En el sacrosanto nombre del empleo

Friday, August 14, 2015

En el sacrosanto nombre del empleo, Madrid ha vendido uno de sus edificios más emblemáticos de todos los que tiene a Wang Jianlin para que éste haga lo que le plazca con él. Bueno, parece que no está tan claro que acabe cuajando, pero no por presión ciudadana…

En el sacrosanto nombre del empleo, Barcelona, cuya alcaldesa ha paralizado la concesión de licencias hoteleras con el fin de no sobresaturar (aún más) la ciudad, ha visto cómo los empresarios pedían concreción (vamos, que revocasen la orden) porque de ello depende las inversiones en la ciudad o la creación de unos 10.000 puestos de trabajo, que queda más molón.
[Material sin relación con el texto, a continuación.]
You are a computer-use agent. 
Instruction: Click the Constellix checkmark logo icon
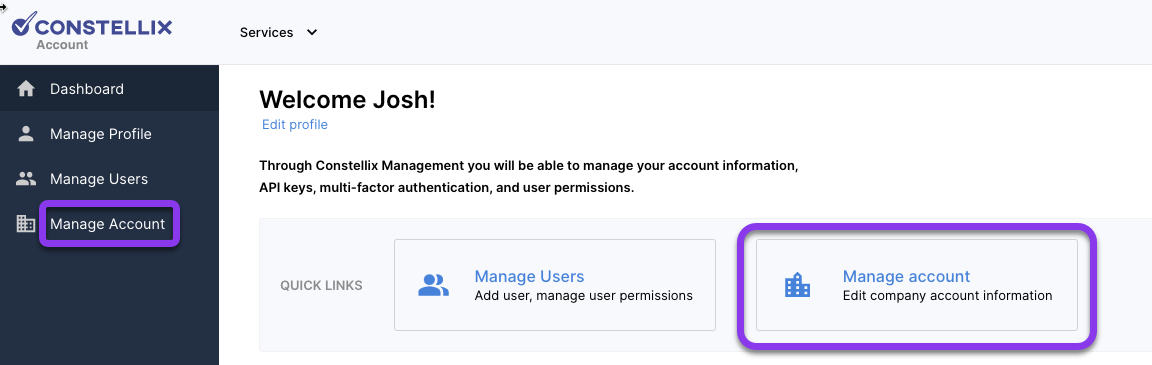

En el sacrosanto nombre del empleo, se construyen centros comerciales para darle ocio a la gente. En lugar de polideportivos, escuelas de músicas o conservatorios (tan necesarios), parques, bibliotecas. Vamos, que el ocio consiste en ir de compras, de paso que creamos empleo.

En el sacrosanto nombre del empleo, la tauromaquia debe ser conservada y hasta potenciada. Vuelvo a poner el enlace para que lo analicen. Léanlo pinchando aquí.

En el sacrosanto nombre del empleo, los gloriosos economistas del FMI sacan un nuevo listado de recetas para España con el fin de que baje el paro hasta un 15,8%.

En el sacrosanto nombre del empleo, se realizan loas y alabanzas a la gran cantidad de contratos que se celebran hoy en día, aunque mirando qué tipo de contratos se hacen, de repente algo no cuadra.

Y hasta aquí paro con los ejemplos; hay muchos más, sí, pero me quedo por ahora con estos. Por cierto, ¿qué empleo se creará? ¿Éste que están creando de semiesclavitud al estilo suroriental? Y encima, en el caso del FMI, con efectos secundarios.

¿En qué nos estamos convirtiendo? En lo que ellos quieren, porque nos dejamos. Ya no somos ciudadanos, somos el precariado.